Exercise details
Omitting all pictures, copy word for word the lines from the line containing "You are a computer-use" through the final line of the entries.

Materials provided
Segment Open

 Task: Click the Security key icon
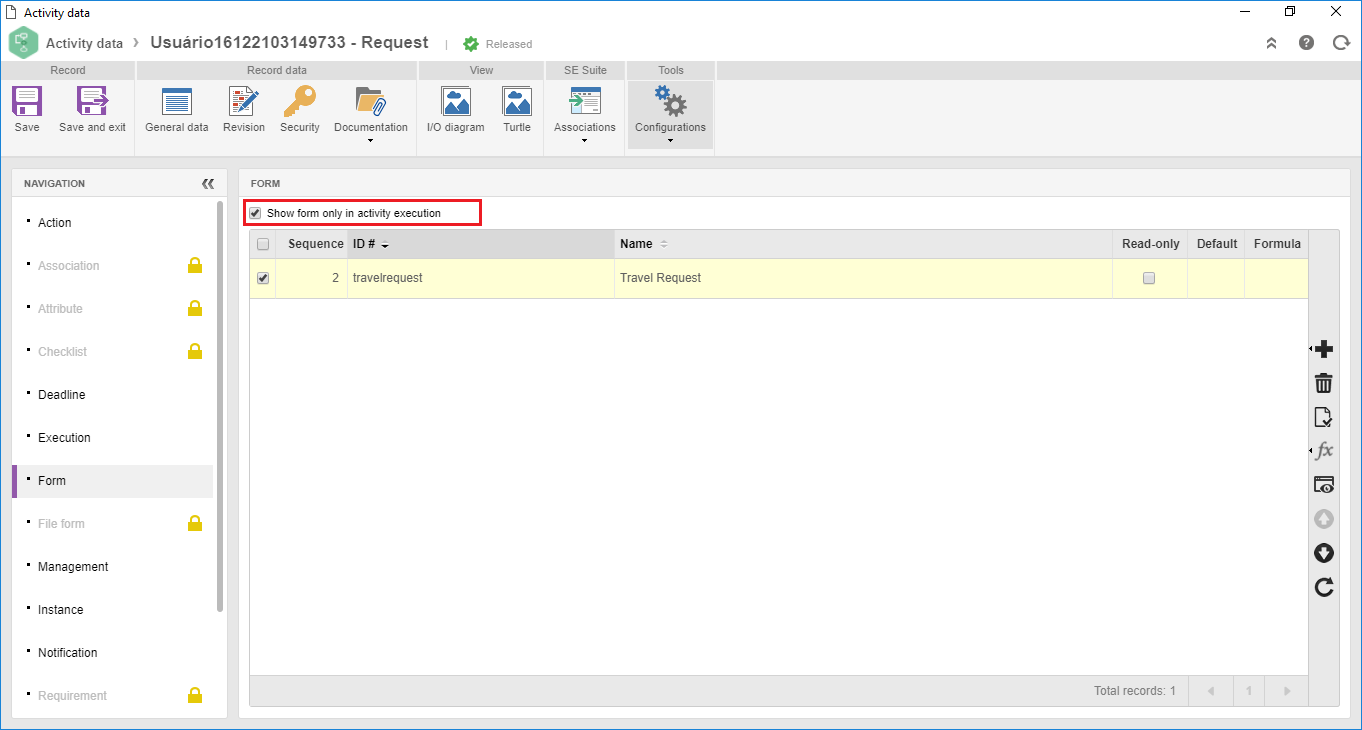pos(299,102)
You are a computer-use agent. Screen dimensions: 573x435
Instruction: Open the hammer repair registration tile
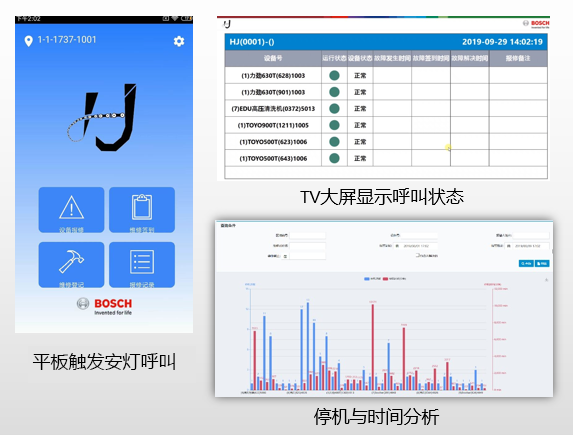71,265
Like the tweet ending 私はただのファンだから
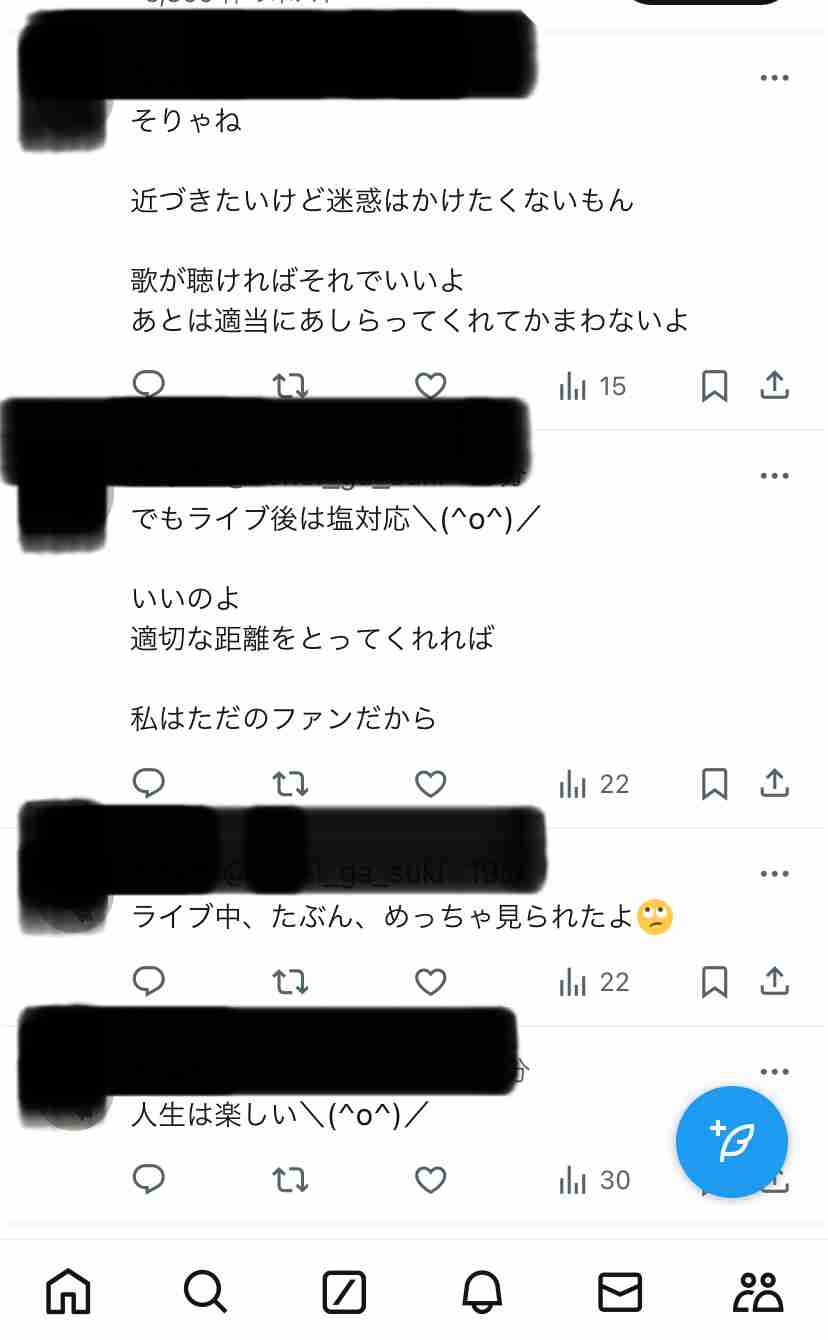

Segment Closed

Response area
You are a computer-use agent. Screen dimensions: 573x435
Instruction: Open the hammer repair registration tile
71,265
Like the tweet ending 私はただのファンだから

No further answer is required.